A shortage of meat processors in state is sending a lot of locally raised livestock out-of-state for processing: "It’s expensive to move everything around," Budzyn added.

"When Budzyn’s went out, that was a big deal for me," acknowledged Orange County Sen. Mark MacDonald, who raises black Angus cattle on his Williamstown farm.

Since then, he added, "More of my beef has gone out-of-state on a truck than I would like."

Fewer families are interested in buying one of his animals for their freezer, he noted, because of the difficulty in arranging the slaughtering and butchering.

MacDonald noted that the number of slaughterhouses in state has declined as federal regulation of them grew. Relatively small, family--run businesses are subject to the same rules that govern slaughterhouses that process thousands of animals a day, he said.

As a result, Vermont now has 28 slaughterhouses and meat producers, down from 44 just seven years ago.

Training Available

And, Vermont’s existing meat processors "overall, haven’t been receptive to new ideas," according to Steve Justis, the state’s agriculture marketing specialist. Sheep farmers, for example, have found it difficult to find butchers willing or able to make fancier cuts, such as a French-cut loin, that can double the value of their product.

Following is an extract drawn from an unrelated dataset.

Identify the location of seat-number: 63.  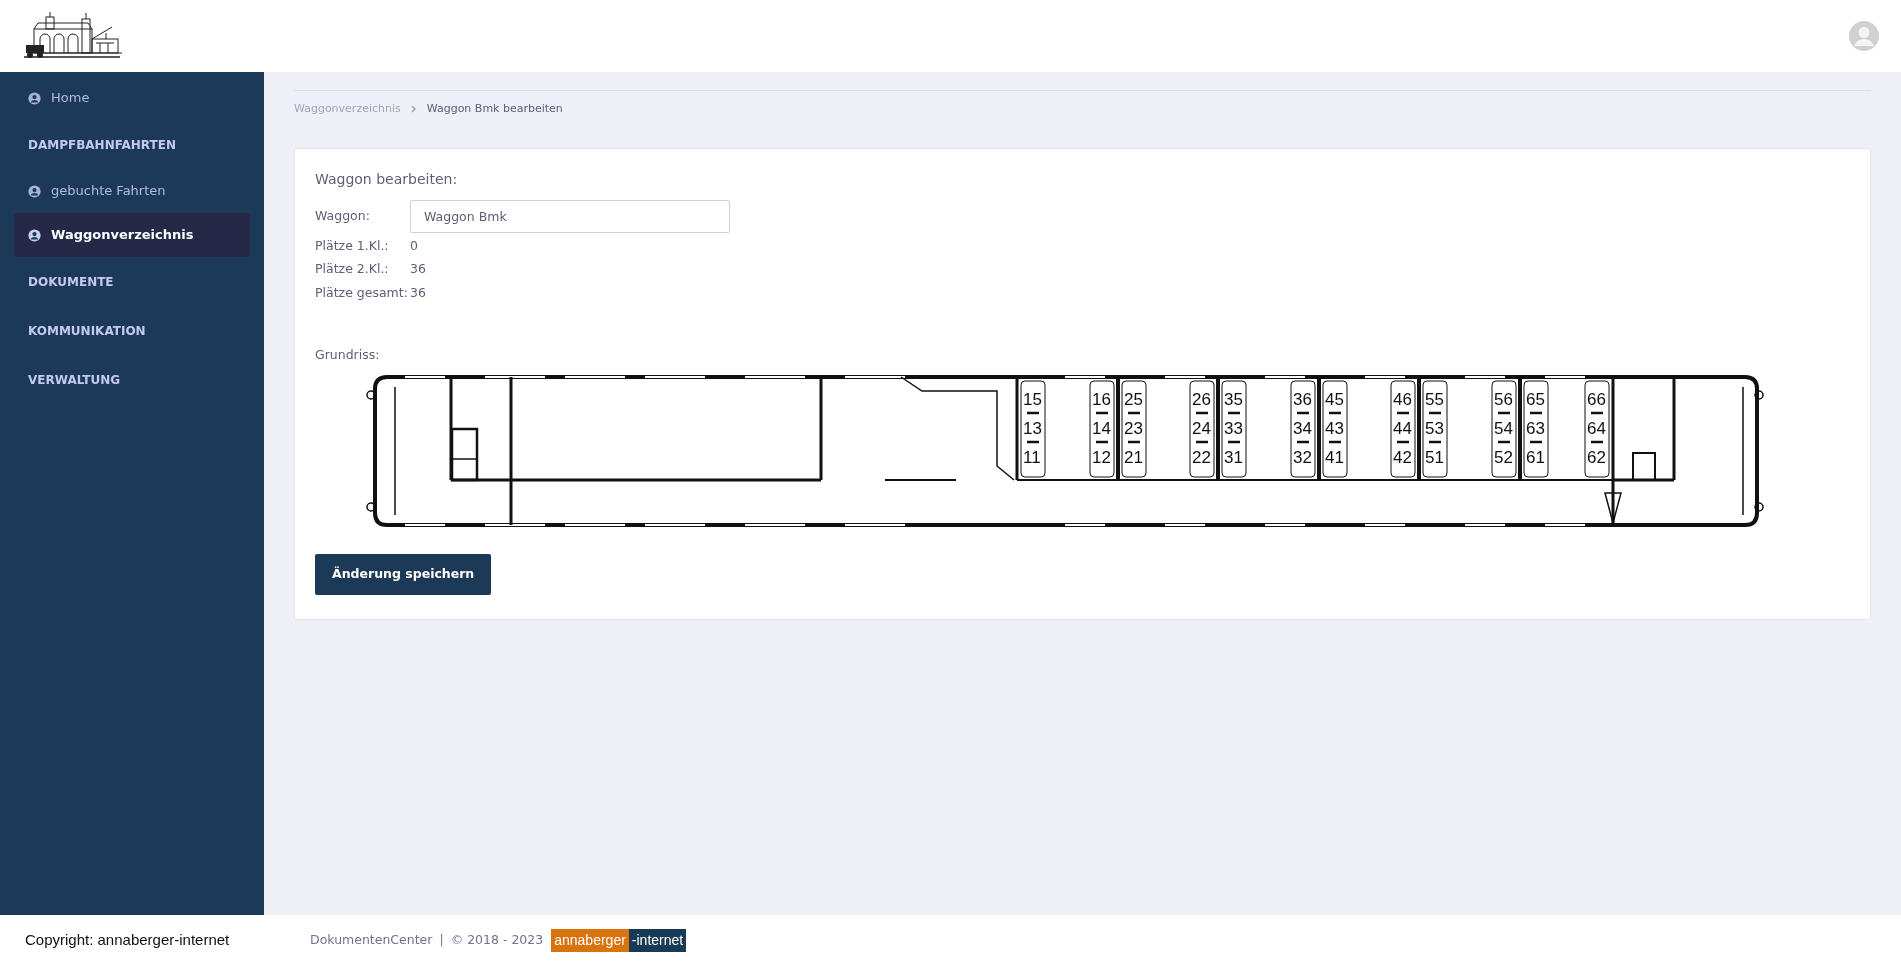
(1536, 428).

To address these problems, Justis said, the state is using $170,000 in federal funds for workforce training, business planning, and plant modernization. An improved industry will help the state’s meat producers to market their products in-state, "instead of shipping the animals to Pennsylvania," he noted.

It was through this program that Royal Larocque got help developing his business plan.

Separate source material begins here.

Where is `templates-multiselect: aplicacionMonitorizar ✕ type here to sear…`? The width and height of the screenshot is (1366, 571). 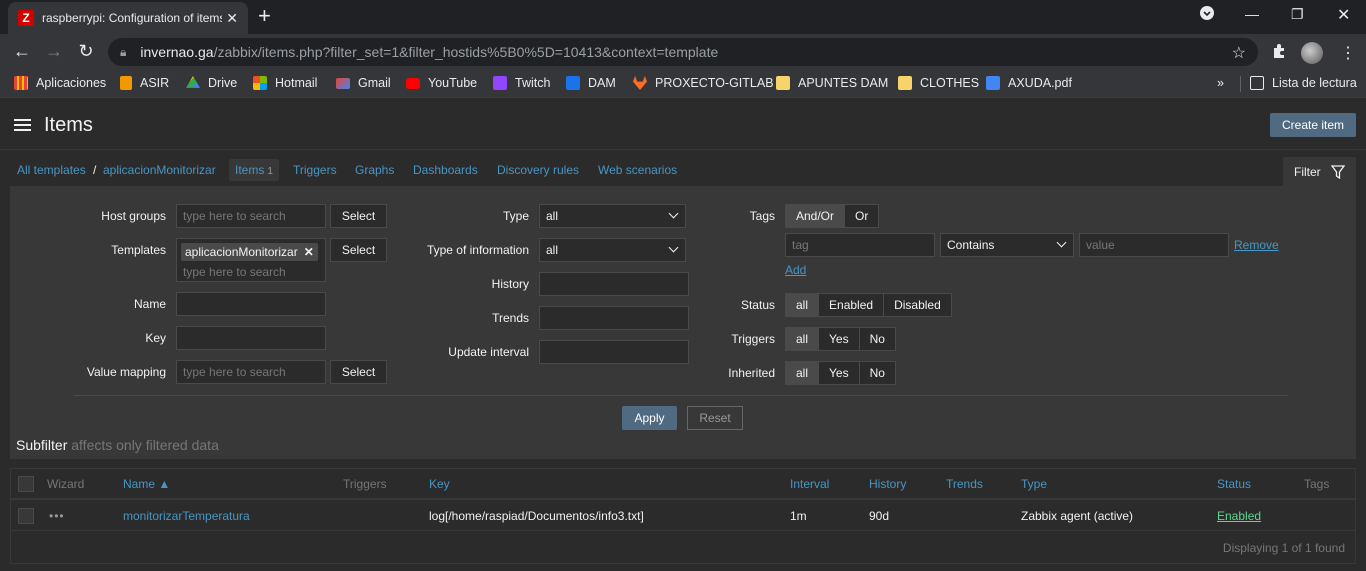 templates-multiselect: aplicacionMonitorizar ✕ type here to sear… is located at coordinates (251, 260).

Starting up any business is a challenge, and opening a slaughterhouse is a particularly complex affair. Larocque conceded this week that he still faces some hurdles, including learning the various regulatory requirements.

Turning one of life’s possibilities into reality requires old-fashioned hard work. Larocque, who has been putting in the work, is also benefiting from plenty of support and good wishes.

The state is behind him; Mark MacDonald is "personally tickled at the idea" of West Braintree’s slaughterhouse reopening; and Fred Budzyn is hearing from a whole cheering squad of local shoppers.

"What’s really nice," Budzyn said this week, "is that so many have come in the store and said (of Larocque), ‘You couldn’t get a better guy (to restart the business).’"

Composting Wasters

There is another reason that not too many people share Royal Larocque’s dream opening a slaughterhouse, according to Carl Cushing, director of food safety and consumer assurance at the state Dept. of Agriculture.

"It’s very hard work; it’s never glamorous, and you’re dealing with wastes that people don’t want anymore." Once there was a market for "guts, and bones, and stuff," but, nowadays, meat processors more likely have to pay someone to cart the wastes away, he added.

Cushing, who has no prescription for making butchering "glamorous," noted there is a promising development afoot in terms of waste products. Animal wastes, high in nitrogen, readily decompose, if they are covered with carbon-based materials, such as wood chips or hay, Cushing noted.

"Within three months, most of the product is completely deteriorated, with the exception of some hard bones, and can be utilized as compost."